Esto es lo que algun@s aspiramos, ese sentimiento de “pertenencia” que sin importar donde uno va, sabe que tiene un destino. De saberse protegido en número y en masa, de saberse cuidado y saber cuidar, de ser uno más o somos más de uno.
Las circunstancias de los encuentros a veces son aleatorias, otras son impuestas, y en algunos casos son escogidas. En algún momento aleatorio de mi vida, escogí quedarme en un lugar… hacer vida… conectarme. El lugar físico no es relevante, sino el espiritual, el que siente, el que me hace ser quien soy.
Ese espacio de conciencia donde uno se sabe entre los suyos.
“Una manada se compone de varios individuos de la misma especie que están o viajan juntos.

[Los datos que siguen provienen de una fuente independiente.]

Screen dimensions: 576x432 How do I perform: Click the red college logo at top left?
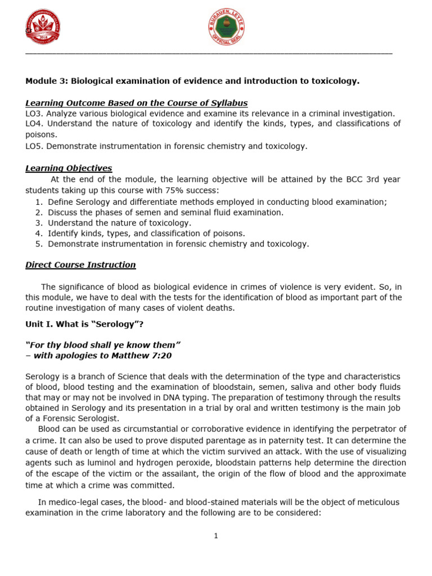click(x=43, y=27)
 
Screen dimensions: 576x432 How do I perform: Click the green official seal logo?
click(x=226, y=27)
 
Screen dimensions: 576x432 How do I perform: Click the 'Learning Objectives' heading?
click(x=69, y=168)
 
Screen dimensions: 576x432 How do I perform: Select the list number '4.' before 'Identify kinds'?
click(x=38, y=233)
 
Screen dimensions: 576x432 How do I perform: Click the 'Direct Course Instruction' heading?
click(x=80, y=265)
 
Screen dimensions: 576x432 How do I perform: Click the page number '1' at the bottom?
click(x=215, y=536)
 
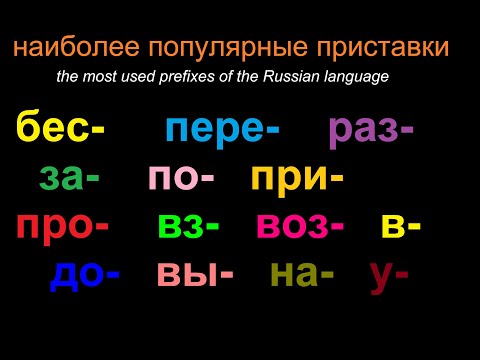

Normalmente se refiere a animales en estado salvaje”.
Rodeado de su propia especie, alimentándose de la energía del colectivo, protegidos por sus pares… así viven los integrantes de una manada.
El colectivo es intenso, es apasionado, su fuerza es igual a la suma de los elementos que lo componen… así como es implacable y despiadado cuando se trata de defender a los suyos.
Me han llamado por diferentes nombres… yo soy solo Juan… y soy parte de una manada.
“For the strength of the Pack is the Wolf, and the strength of the Wolf is the Pack”… R.Kipling.